Last year I spent about 15% of my liquid investments/9% of my total net worth on a second home that is a bay front condo. Why? (1) i had been looking forever for something that felt right that had the stellar views and was affordable (2) I loved it and it was a quality of life decision (3) I had a lot of cash sitting around doing nothing (4) My home that I also have of over 25 years is in a location where a major international company pulled and many amenities that were here are no longer here - but I love my house and am not ready to sell it (5) With the market highs and with cash sitting around, interest rates low, I felt it was a way to divert some $$, keep it out of the stock market, etc. I don't consider it "money in the bank" but it is "an asset"...sort of ..although I define an asset as something that makes you money not one you spend money on. A core of this asset will be preserved ...unless sea levels rise and take out the second floor, unless a hurricane slams it but I have flood insurance, unless, unless, unless.
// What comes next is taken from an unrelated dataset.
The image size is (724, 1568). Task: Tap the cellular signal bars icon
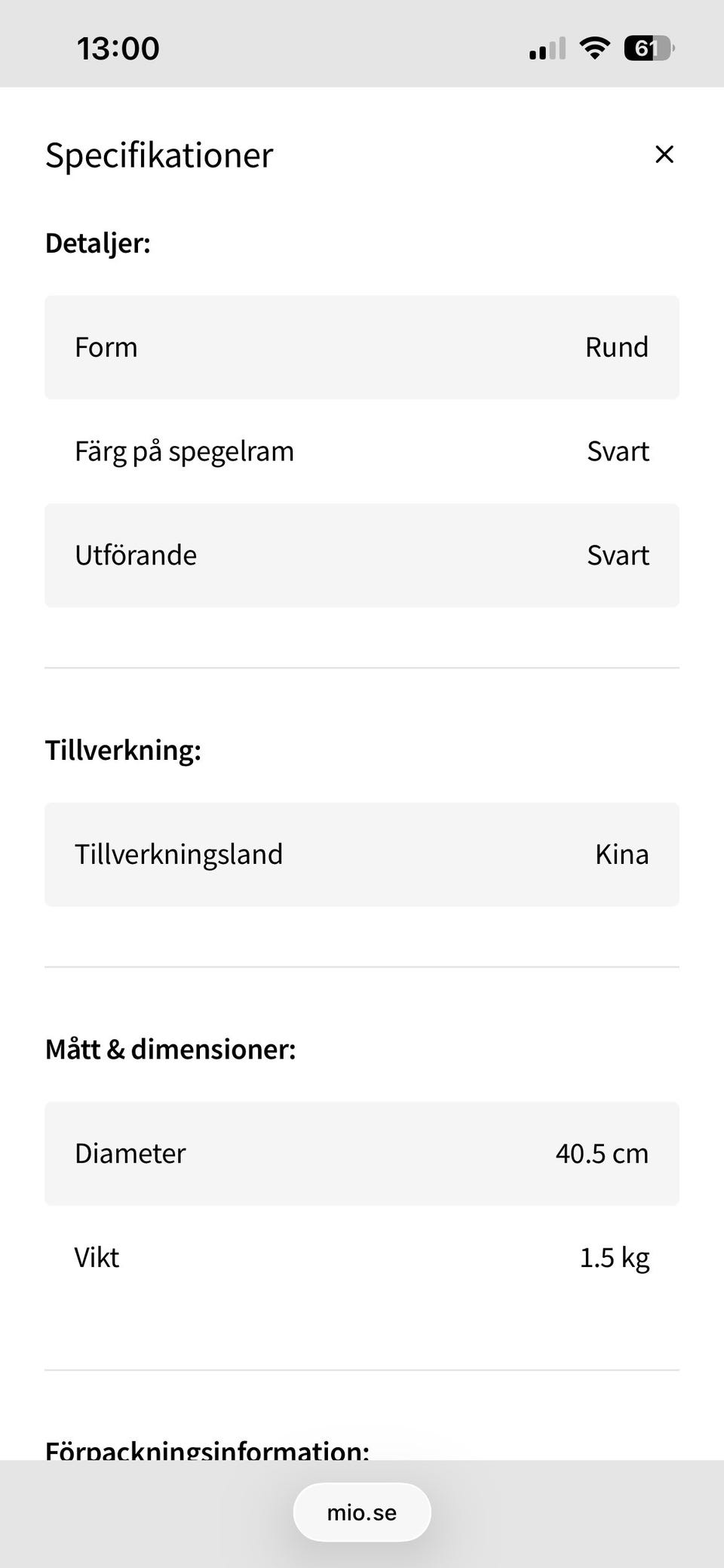click(x=548, y=50)

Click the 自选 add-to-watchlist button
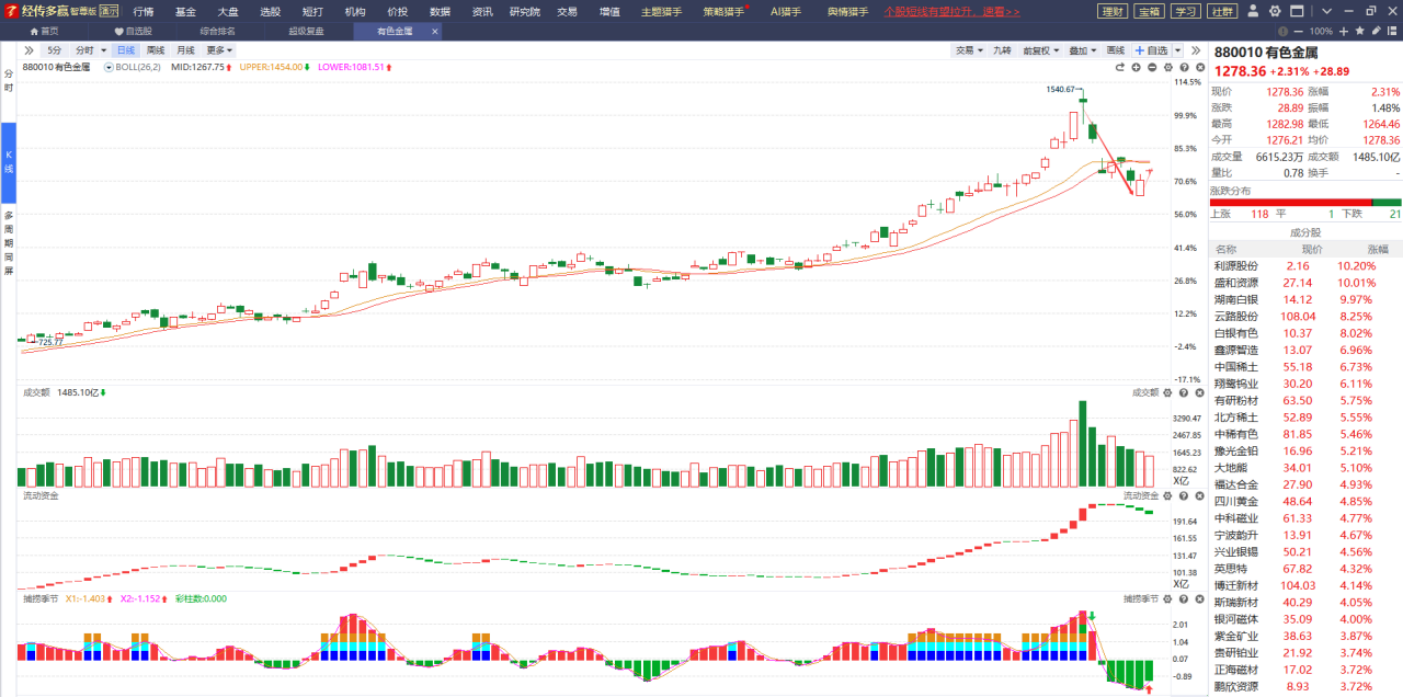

I am at the age I don't care nor do I worry about things like that anymore. There will always be reasons to keep you from doing something.

8 months later and I have never had one ounce of regret or buyers remorse. Bay front views as soon as I walk in the door. Best thing I have done in quite a while. Based on what you have written, I'd say...do what inspires you and your wife and what your hearts and gut instincts tell you. From the numbers you seemingly can afford it.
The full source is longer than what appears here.